What some of us suspected a long time ago has been revealed in a new book about racism in English football, “Pitch Black” by Emy Onuora.
It claims that former England manager Graham Taylor, who was in charge from 1990 to 1993, told Richie Moran, an anti-racism activist and ex player, that two English FA “suits” tried to lean on him to limit the number of black players he picked for the national team.
There is no suggestion that Taylor accepted the request. And there is nothing in Taylor’s career to indicate he had a problem fielding black players. When he managed Watford in the 1980s he helped develop the career of possibly the most talented English player of all time Jamaican-born John Barnes, as well as Luther Blissett.
On a few occasions in the late 1980s, especially under Bobby Robson, England teams had up to five or six black players – Barnes, Blisset, Mark Chamberlain (father of Arsenal’s Alex Oxlade-Chamberlain), Ricky Hill, Brian Stein, and so on. This was pretty much unheard of before then and may have been what prompted the unnamed FA officials to intervene and ask for their England to be kept white.

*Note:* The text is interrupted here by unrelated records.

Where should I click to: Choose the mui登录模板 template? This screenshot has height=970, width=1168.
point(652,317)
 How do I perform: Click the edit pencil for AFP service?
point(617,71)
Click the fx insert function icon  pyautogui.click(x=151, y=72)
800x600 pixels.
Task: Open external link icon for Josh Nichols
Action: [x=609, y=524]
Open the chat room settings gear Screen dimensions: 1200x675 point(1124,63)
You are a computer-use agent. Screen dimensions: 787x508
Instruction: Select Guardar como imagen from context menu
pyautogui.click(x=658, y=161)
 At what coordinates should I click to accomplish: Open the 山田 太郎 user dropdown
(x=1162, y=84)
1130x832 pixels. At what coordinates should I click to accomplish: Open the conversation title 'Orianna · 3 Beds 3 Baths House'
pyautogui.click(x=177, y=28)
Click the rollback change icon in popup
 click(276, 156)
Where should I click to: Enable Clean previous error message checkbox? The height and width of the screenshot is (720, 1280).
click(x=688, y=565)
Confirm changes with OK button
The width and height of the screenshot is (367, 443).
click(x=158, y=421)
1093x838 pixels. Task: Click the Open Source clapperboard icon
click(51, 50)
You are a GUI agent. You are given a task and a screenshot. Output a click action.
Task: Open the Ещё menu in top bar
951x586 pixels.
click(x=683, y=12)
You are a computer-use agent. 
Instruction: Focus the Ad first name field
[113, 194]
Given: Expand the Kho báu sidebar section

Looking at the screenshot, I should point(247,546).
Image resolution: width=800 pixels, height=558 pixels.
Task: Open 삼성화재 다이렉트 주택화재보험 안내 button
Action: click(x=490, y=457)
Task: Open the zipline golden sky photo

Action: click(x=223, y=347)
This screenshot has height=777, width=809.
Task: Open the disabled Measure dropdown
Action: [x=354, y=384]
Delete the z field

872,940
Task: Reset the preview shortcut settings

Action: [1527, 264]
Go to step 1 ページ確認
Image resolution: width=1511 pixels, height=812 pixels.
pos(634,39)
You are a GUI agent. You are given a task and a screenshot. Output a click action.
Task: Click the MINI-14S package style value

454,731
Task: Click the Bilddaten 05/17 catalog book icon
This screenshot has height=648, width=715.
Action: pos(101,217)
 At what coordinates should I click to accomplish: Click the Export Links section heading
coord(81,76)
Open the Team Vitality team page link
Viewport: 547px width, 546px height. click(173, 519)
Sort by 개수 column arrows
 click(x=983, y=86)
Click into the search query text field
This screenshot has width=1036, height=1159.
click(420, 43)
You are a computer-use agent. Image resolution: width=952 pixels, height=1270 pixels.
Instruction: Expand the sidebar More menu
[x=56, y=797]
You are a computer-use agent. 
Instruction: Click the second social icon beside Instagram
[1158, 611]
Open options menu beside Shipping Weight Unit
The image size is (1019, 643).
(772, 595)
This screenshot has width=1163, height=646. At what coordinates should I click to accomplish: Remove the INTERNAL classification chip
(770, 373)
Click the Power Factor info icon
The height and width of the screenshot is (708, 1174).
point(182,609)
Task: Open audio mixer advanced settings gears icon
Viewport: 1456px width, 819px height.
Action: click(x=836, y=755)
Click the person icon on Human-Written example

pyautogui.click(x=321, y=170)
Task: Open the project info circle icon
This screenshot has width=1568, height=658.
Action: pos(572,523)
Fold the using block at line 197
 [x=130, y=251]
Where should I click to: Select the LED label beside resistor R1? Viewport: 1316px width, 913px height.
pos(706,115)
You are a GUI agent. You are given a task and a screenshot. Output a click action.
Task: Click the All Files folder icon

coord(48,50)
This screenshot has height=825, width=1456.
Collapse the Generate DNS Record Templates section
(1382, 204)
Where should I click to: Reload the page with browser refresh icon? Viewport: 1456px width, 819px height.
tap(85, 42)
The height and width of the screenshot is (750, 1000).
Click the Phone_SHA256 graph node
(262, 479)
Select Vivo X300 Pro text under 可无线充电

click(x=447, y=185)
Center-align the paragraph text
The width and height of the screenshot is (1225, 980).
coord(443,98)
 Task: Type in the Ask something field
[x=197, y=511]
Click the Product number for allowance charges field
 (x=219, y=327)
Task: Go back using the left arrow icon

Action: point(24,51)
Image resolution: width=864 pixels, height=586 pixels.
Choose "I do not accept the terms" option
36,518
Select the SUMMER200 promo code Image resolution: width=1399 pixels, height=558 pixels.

The first black player to represent England was Viv Anderson in 1978. This was at a time black players were subjected to horrendous racial abuse from the terraces, from fellow players, and even from their teammates during training. Anderson’s debut for England and the trickle of black players that followed into the national team were not accepted without resistance from the racists.
Barnes claimed that after scoring what was seen as the best goal ever by an England player in a 2-1 defeat of Brazil in the Maracana Stadium, on the flight back to England, some English fans kept taunting him with chants suggesting the score was 1-1 because they didn’t recognise a goal for England by a black player.
Terry Venables replaced Taylor as England manager and I do not recall a time when he fielded more than one black player in any England team. It always seemed like if Paul Ince was playing, Ian Wright would be out, if Les Ferdinand was in, Ince would be out and so on. I suspected there was some kind of quota at the time, but didn’t have the evidence to support this suspicion.
This revelation now adds some mileage to my feelings at the time.
The author is the brother of Iffy Onuora, who played for several lower league clubs and coached Ethiopia. He writes: “Moran’s revelation reveals that the FA’s primary concern was to preserve a predominantly white image of the England team, an image that they themselves had constructed and took great steps to preserve.
There is no question of Taylor having acted on those instructions, but the episode raises some important questions as to how many other England managers were given the same instructions and therefore felt pressurised to limit the numbers of black players selected to play for the national side.
During his playing career, Paul Davis had wondered whether some kind of unofficial quota system was in operation, but had never considered it beyond mere speculation. It would raise the question of how many black players had had their chances of playing for England restricted and what impact this might have had on England’s fortunes.”
As England was possibly wrestling with an unofficial quota for black players, other European countries like Holland and France recognised and embraced the talent of their black nationals. Ruud Gullit (as skipper) and Frank Rijkaard inspired Holland to the European Championship in 1988, beating England 3-1 on the way. And a French national team with Marcel Desailly, Lilian Thuram, Thierry Henry and Patrick Vieira, won the World Cup in 1998 and the Euros in 2002, to the utter dismay of the racist National Front leader Jean-Marie Le Pen.
A few months ago, Sol Campbell claimed that he would have been England captain for at least 10 years had he been white. Several commentators, including “useful” blacks like Ian Wright, lined up to deny that Campbell’s race could have been a factor in denying him the armband. But I thought Campbell was right and this revelation adds weight to his claim.
Incidentally, despite the diversity that we now see in the English national team and the Premier League, with about 30% of the players in England being black, we are yet to see a black player captain England on a permanent basis (Ince and Rio Ferdinand have been skipper on isolated occasions). The French have had no such problems with Desailly and Vieira.
It may take another book for us to find out why England can’t seem to produce a black captain.